2 of 478 steps (0.42%) done
[Mon Oct 21 13:21:33 2019]
rule rnaseqc:
input: star/RNA-seq_L249_S3_L001/RNA-seq_L249_S3_L001Aligned.sortedByCoord.out.bam, data/gencode.v19.annotation.patched.collapsed.gtf
output: rnaseqc/RNA-seq_L249_S3_L001/RNA-seq_L249_S3_L001.exon_reads.gct, rnaseqc/RNA-seq_L249_S3_L001/RNA-seq_L249_S3_L001.gene_fragments.gct, rnaseqc/RNA-seq_L249_S3_L001/RNA-seq_L249_S3_L001.gene_reads.gct, rnaseqc/RNA-seq_L249_S3_L001/RNA-seq_L249_S3_L001.gene_tpm.gct, rnaseqc/RNA-seq_L249_S3_L001/RNA-seq_L249_S3_L001.metrics.tsv
log: logs/rnaseqc/RNA-seq_L249_S3_L001
jobid: 243
wildcards: sample=RNA-seq_L249_S3_L001
我正在使用 Conda 提供的最新版本的 Snakemake:
5.5.2
也许您正在寻找的是与规则 运行ning rnaseqc 相比,给予规则 运行ning STAR 更高的优先级。如果是这样,请查看 priorities 指令,例如:
rule star:
priority: 50
...
rule rnaseqc:
priority: 0
...
(未测试)这应该 运行 首先是所有明星作业,一次一个,因为它们每个需要 18 个内核,然后是并行的所有 rnaseqc 作业。

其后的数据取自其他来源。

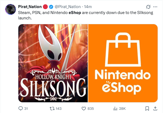Click the 143 reposts count
The height and width of the screenshot is (113, 163).
click(58, 108)
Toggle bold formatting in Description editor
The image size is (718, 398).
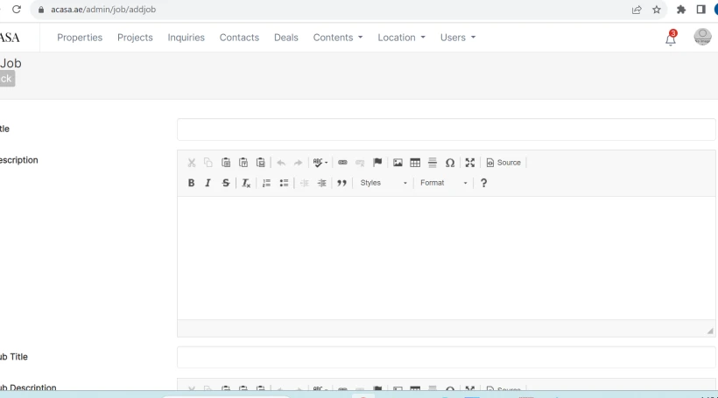click(191, 183)
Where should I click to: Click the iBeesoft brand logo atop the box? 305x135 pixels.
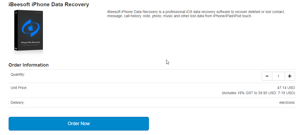click(38, 13)
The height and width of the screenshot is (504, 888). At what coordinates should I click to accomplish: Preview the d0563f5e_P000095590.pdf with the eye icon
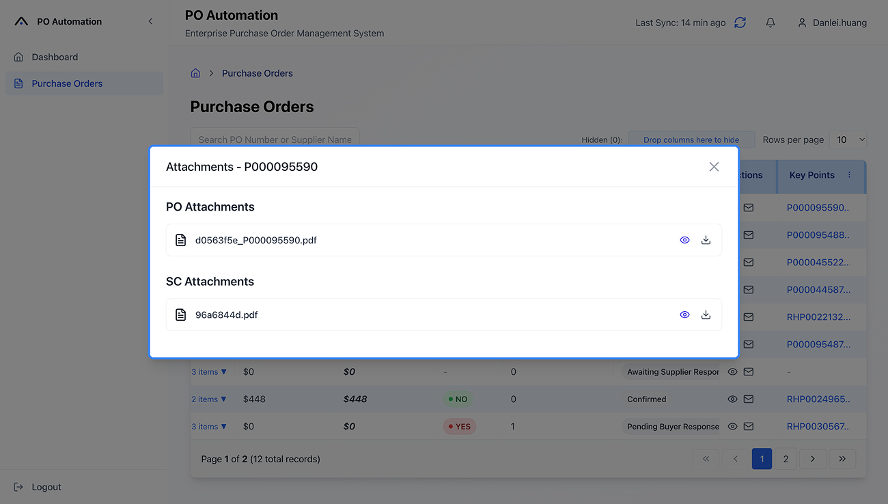click(684, 240)
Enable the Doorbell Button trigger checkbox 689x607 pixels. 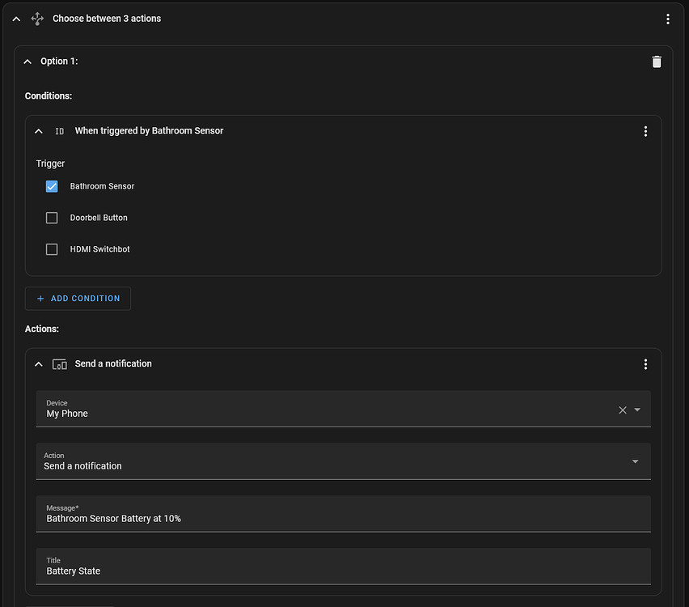tap(52, 218)
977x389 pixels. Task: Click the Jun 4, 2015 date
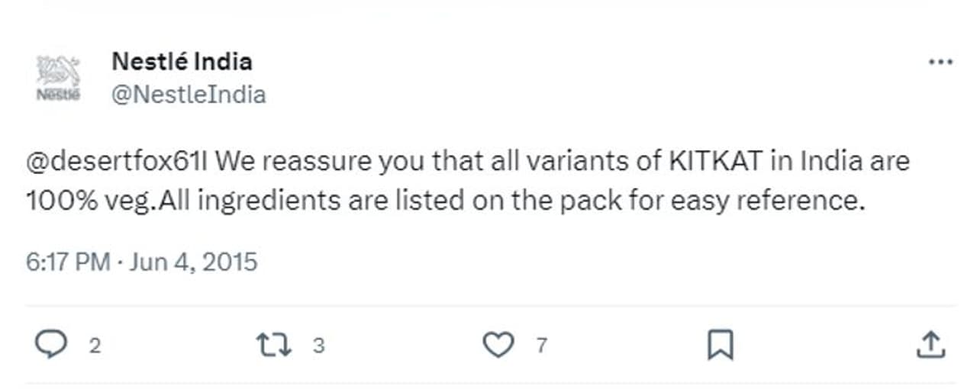coord(193,262)
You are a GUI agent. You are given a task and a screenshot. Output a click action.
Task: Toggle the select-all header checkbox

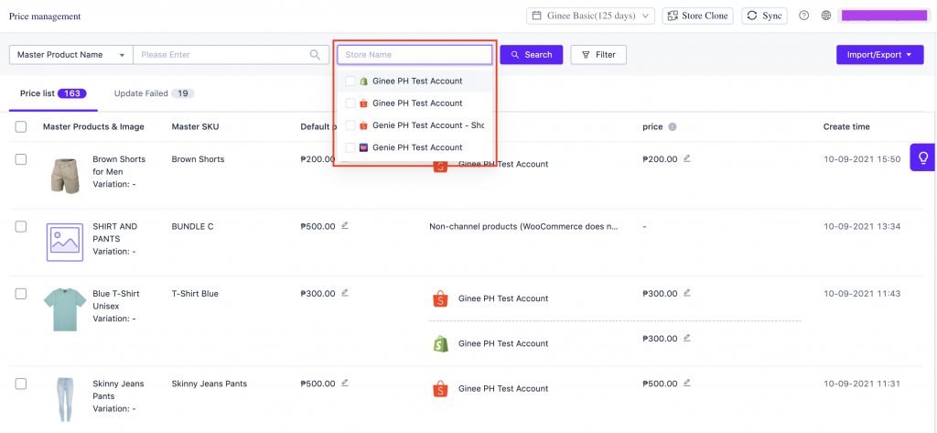coord(21,127)
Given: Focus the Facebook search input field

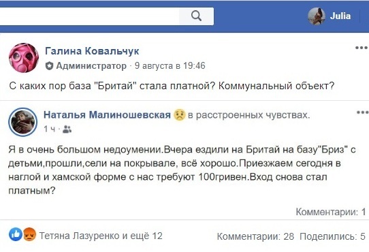Looking at the screenshot, I should (89, 16).
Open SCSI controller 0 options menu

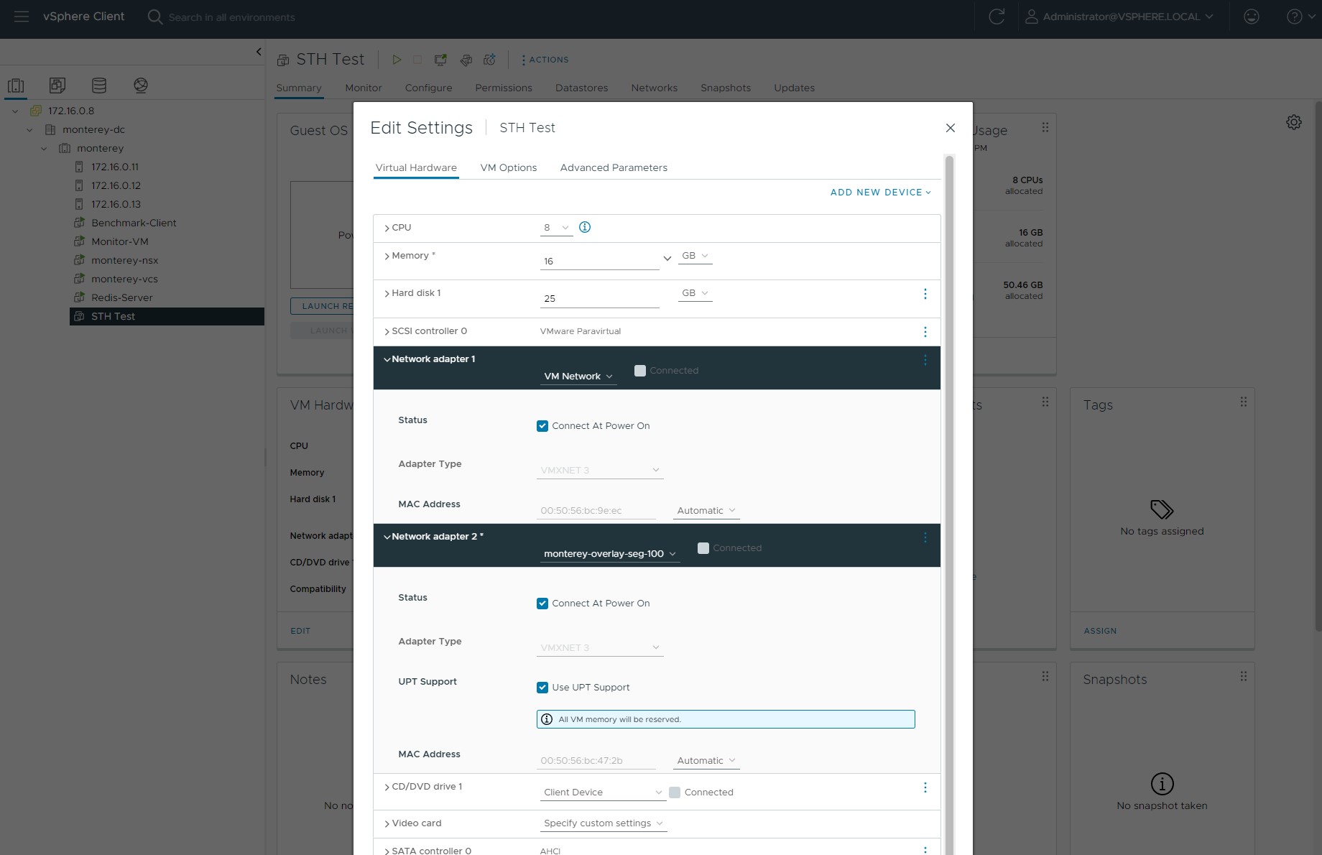[x=925, y=332]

在有 j 个内核的机器上,给定一个依赖于 RuleA 的 RuleB,我希望 Snakemake 执行我的工作流程如下:
RuleA Sample1 using j threads
RuleA Sample2 using j threads
...
RuleA SampleN using j threads
RuleB Sample1 using 1 thread
RuleB Sample2 using 1 thread
...
RuleB SampleN using 1 thread
RuleB 同时在 j
个样本上执行。
相反,工作流执行如下:
RuleA Sample1 using j threads
RuleB Sample1 using 1 thread
RuleA Sample2 using j threads
RuleB Sample2 using 1 thread
...
每次对 1 个样本执行规则 B。
按该顺序执行,ruleB 无法并行化,并且工作流 运行 比原来慢得多。
更具体地说,我想使用 STAR 将读数与基因组进行比对,并使用 RNASeQC 对其进行量化。 RNASEQC 工具是单线程的,而 STAR 可以在单个样本上使用多个线程。

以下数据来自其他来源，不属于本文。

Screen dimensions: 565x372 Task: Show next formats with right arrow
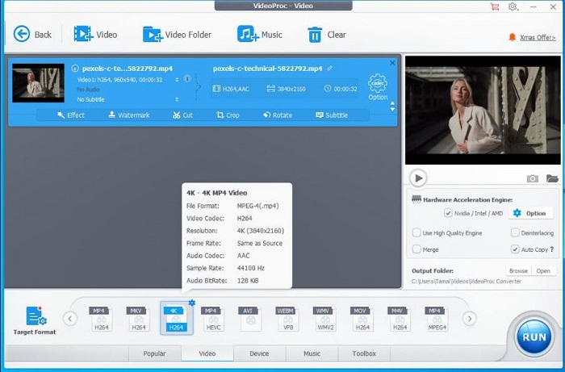(x=470, y=319)

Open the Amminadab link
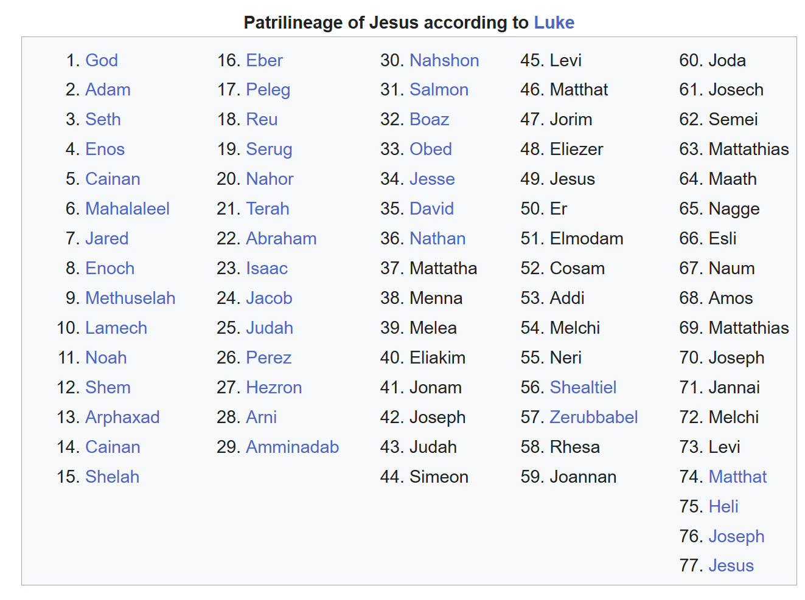click(x=292, y=447)
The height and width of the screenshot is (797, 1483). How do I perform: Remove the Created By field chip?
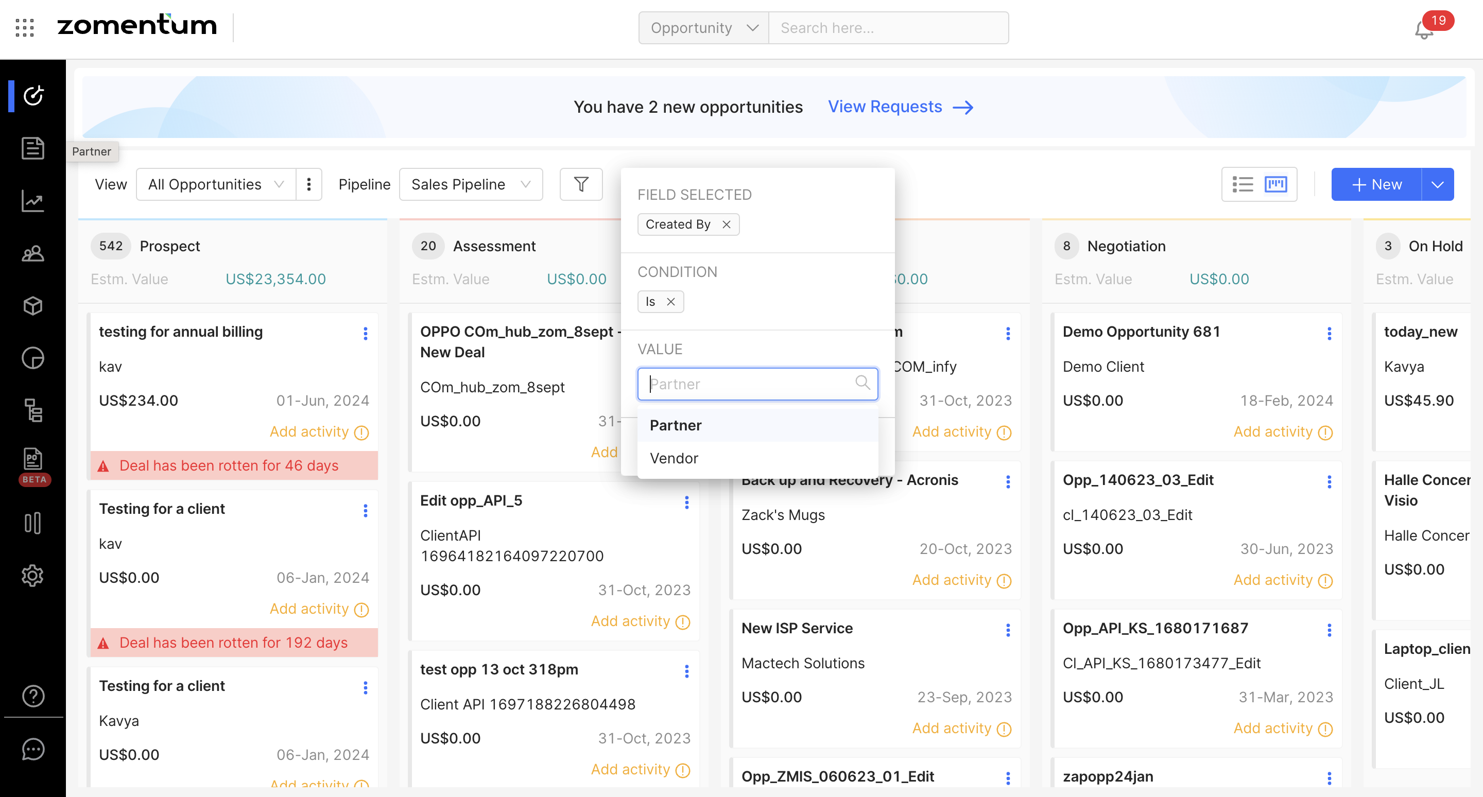[x=727, y=224]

这导致 Snakemake 比对样本 1 中的读取,然后使用 rnaseqc 对其进行量化,之后它继续在样本 2 中执行相同的操作。我希望它首先读取所有样本,然后继续对它们进行量化(这样,它就能够 运行 单线程 rnaseqc 工具的多个实例)。
Snakemake 文件的相关摘录:
sample_basename = ["RNA-seq_L{}_S{}".format(x, y) for x,y in zip(range(1,41), range(1,41))]

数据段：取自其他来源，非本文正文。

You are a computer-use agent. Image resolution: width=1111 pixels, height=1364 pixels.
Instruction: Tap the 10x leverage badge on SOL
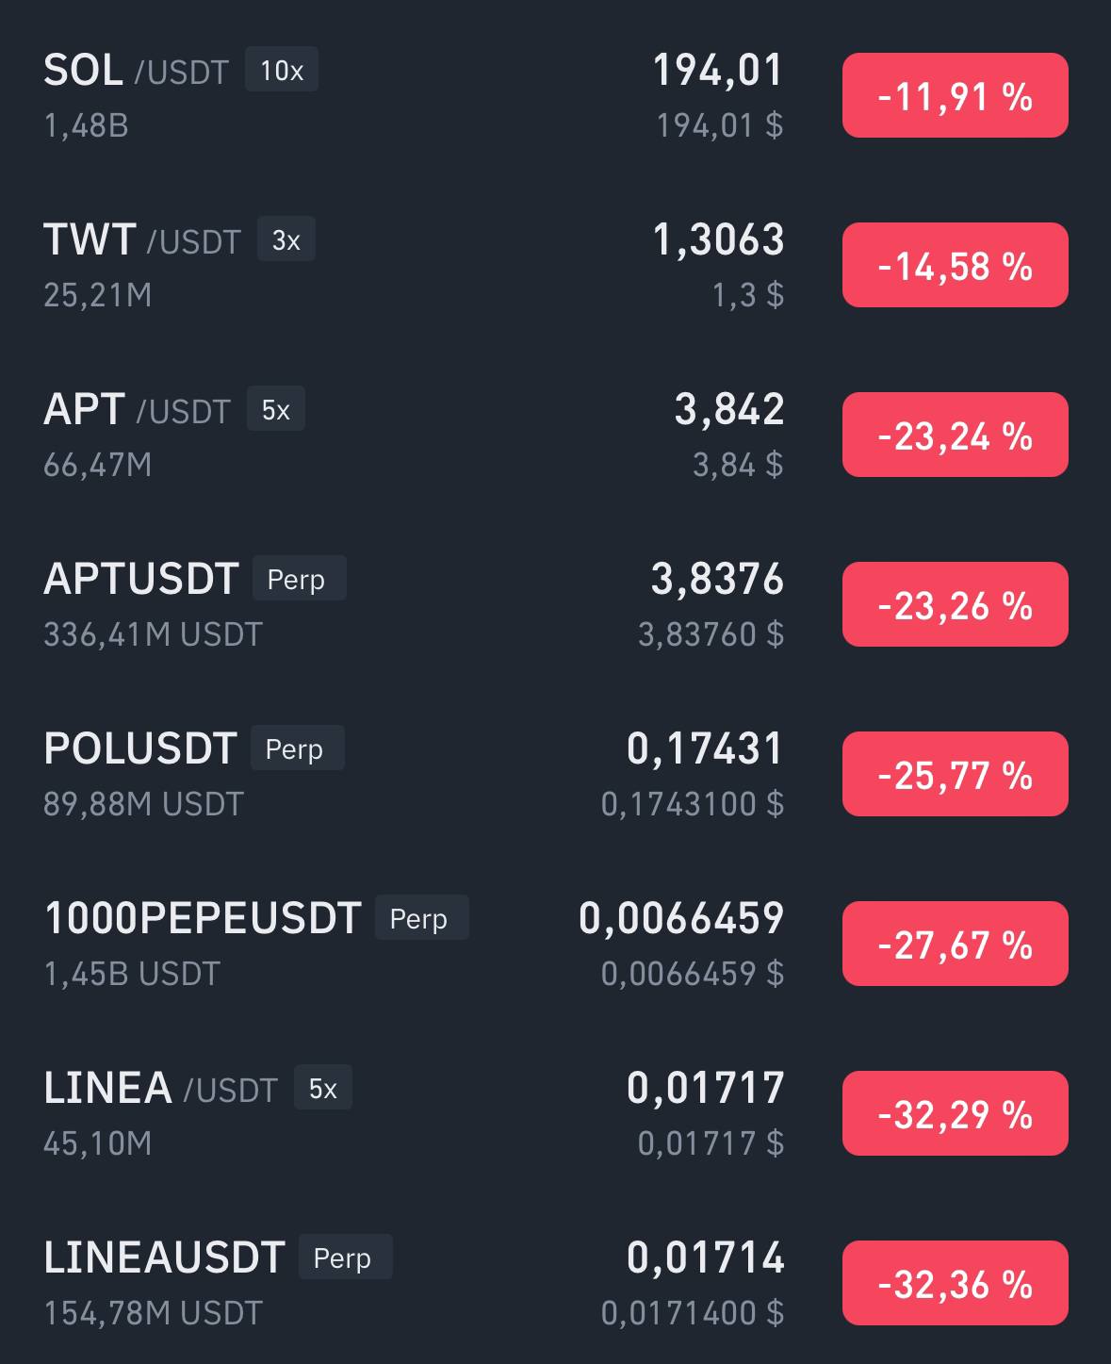282,70
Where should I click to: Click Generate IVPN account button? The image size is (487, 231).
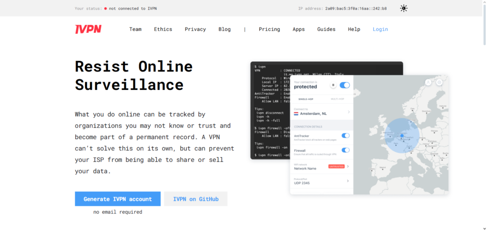click(x=117, y=199)
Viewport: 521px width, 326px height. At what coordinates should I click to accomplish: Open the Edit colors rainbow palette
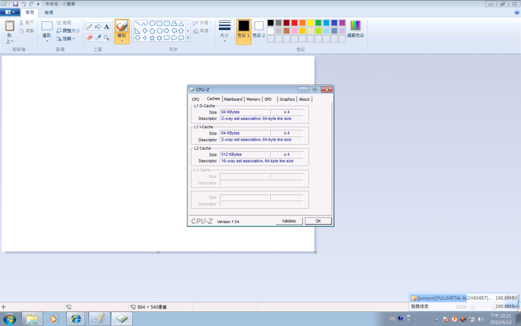(x=356, y=29)
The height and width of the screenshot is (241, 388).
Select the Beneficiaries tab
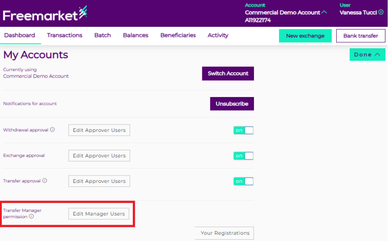click(x=178, y=35)
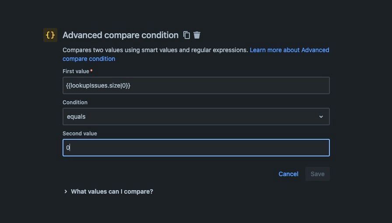The width and height of the screenshot is (392, 223).
Task: Click the chevron arrow in the Condition dropdown
Action: pyautogui.click(x=321, y=117)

sample_lane = [seq + "_L00{}".format(x) for x in [1, 2] for seq in sample_basename]
rule all:
input:
expand("rnaseqc/{s_l}/{s_l}.gene_tpm.gct", s_l=sample_lane)
rule run_star:
input:
index_dir=rules.star_index.output.index_dir,
fq1 = "data/fastq/{sample}_R1_001.fastq.gz",
fq2 = "data/fastq/{sample}_R2_001.fastq.gz",
output:
"star/{sample}/{sample}Aligned.sortedByCoord.out.bam",
"star/{sample}/{sample}Aligned.toTranscriptome.out.bam",
"star/{sample}/{sample}ReadsPerGene.out.tab",
"star/{sample}/{sample}Log.final.out"
log:
"logs/star/{sample}.log"
params:
extra="--quantMode GeneCounts TranscriptomeSAM --chimSegmentMin 20 --outSAMtype BAM SortedByCoordinate",
sample_name = "{sample}"
threads: 18
script:
"scripts/star_align.py"
rule rnaseqc:
input:
bam="star/{sample}/{sample}Aligned.sortedByCoord.out.bam",
gtf="data/gencode.v19.annotation.patched.collapsed.gtf"
output:
"rnaseqc/{sample}/{sample}.exon_reads.gct",
"rnaseqc/{sample}/{sample}.gene_fragments.gct",
"rnaseqc/{sample}/{sample}.gene_reads.gct",
"rnaseqc/{sample}/{sample}.gene_tpm.gct",
"rnaseqc/{sample}/{sample}.metrics.tsv"
params:
extra="-s {sample} --legacy",
output_dir="rnaseqc/{sample}"
log:
"logs/rnaseqc/{sample}"
shell:
"rnaseqc.v2.3.4.linux {params.extra} {input.gtf} {input.bam} {params.output_dir} 2> {log}"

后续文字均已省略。